Estratto =>
* * * * * * * * *

La nonna viveva un senso religioso quasi mistico ma, come i suoi bei capelli, ancora troppo costretto in dogmi e dottrine mortificanti l’essere e la vita.
Molto più viva e divertente era invece la sorella della nonna, la zia Veglia: si andava al mare insieme, a Fiumetto, tra Forte dei Marmi e Pietrasanta, luogo che amavo molto, dove si stava bene insieme a zii e cugini; ricordo gli improvvisi temporali estivi, il rosso della sera che si disfaceva nel mare e un grosso rospo che viveva nel piccolo giardino dove gigli bianchi e pitosfori strabuzzavano i loro grandi occhi.
La zia Veglia, come la Dickinson, vestiva sempre di bianco, e non mancava mai di indossare bianche calze corte di cotone.

* * * * * * * * *

Consegna 1 => Elenchi tutti i nomi propri di luogo citati nel brano sulla zia Veglia.
Consegna 2 => Trascriva parola per parola il passo del brano sulla zia Veglia compreso tra "Molto più viva" e "loro grandi occhi.", estremi inclusi.
Consegna 3 => Prosegua il brano sulla zia Veglia a partire dall'ultima frase riportata.

Blocco dati =>
* * * * * * * * *

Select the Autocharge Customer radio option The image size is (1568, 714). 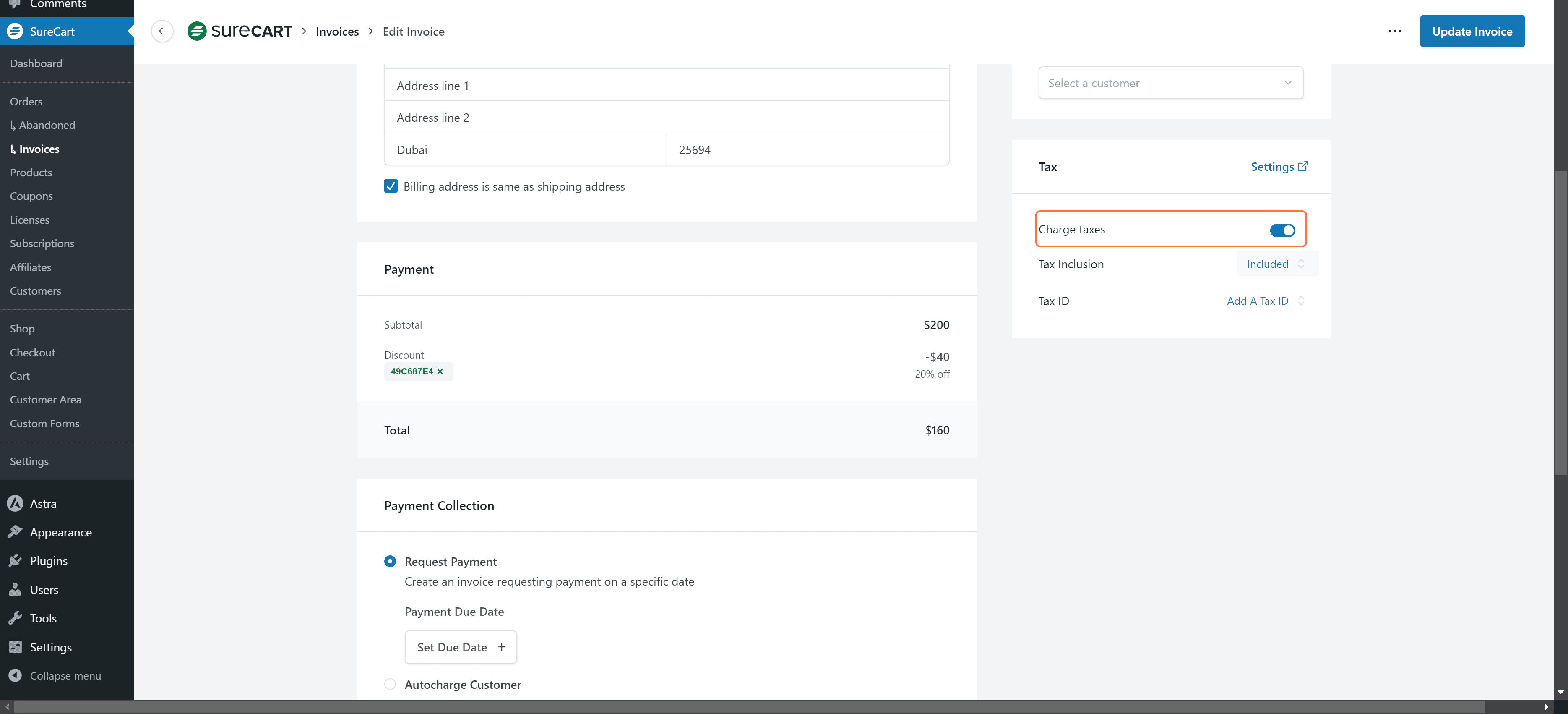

* * * * * * * * *

Risposta scritta 1 => Fiumetto, Forte dei Marmi, Pietrasanta

Risposta scritta 2 =>
Molto più viva e divertente era invece la sorella della nonna, la zia Veglia: si andava al mare insieme, a Fiumetto, tra Forte dei Marmi e Pietrasanta, luogo che amavo molto, dove si stava bene insieme a zii e cugini; ricordo gli improvvisi temporali estivi, il rosso della sera che si disfaceva nel mare e un grosso rospo che viveva nel piccolo giardino dove gigli bianchi e pitosfori strabuzzavano i loro grandi occhi.

Risposta scritta 3 =>
Questa eccentricità (che non ricordavo affatto) mi è stata svelata ultimamente da una mia cugina notando la mia preferenza a vestire di bianco, è senza dubbio un’ulteriore tessera da tener presente per comporre il mosaico dei molti stupefacenti perché della nostra vita.
“Il naturale è soltanto il soprannaturale”, scrive infatti la Dickinson, i significati ci arrivano sotto forma di enigma, la realtà è soprattutto simbolica e il vero artista è colui che sa trasformare una soluzione in un nuovo enigma.
Come la nonna (e come me) la zia Veglia aveva folti e ricci capelli scuri, come gli occhi.
Anche mio padre era strano, faceva un sacco di scherzi, e a me soprattutto quelli che sapeva mi spaventavano. Erano così giovani i miei genitori quando gli sono capitata tra capo e collo che non avevano avuto il tempo, né di comprendere quello che provavano l’uno per l’altra, né tanto meno di desiderare una figlia; facevano quel che potevano, alternando sprazzi di non necessaria durezza ad altri di allegra incoscienza, più che spaventati della responsabilità del compito, erano incapaci di condividerne la bellezza trasformando un incidente di percorso in un’occasione di conoscenza.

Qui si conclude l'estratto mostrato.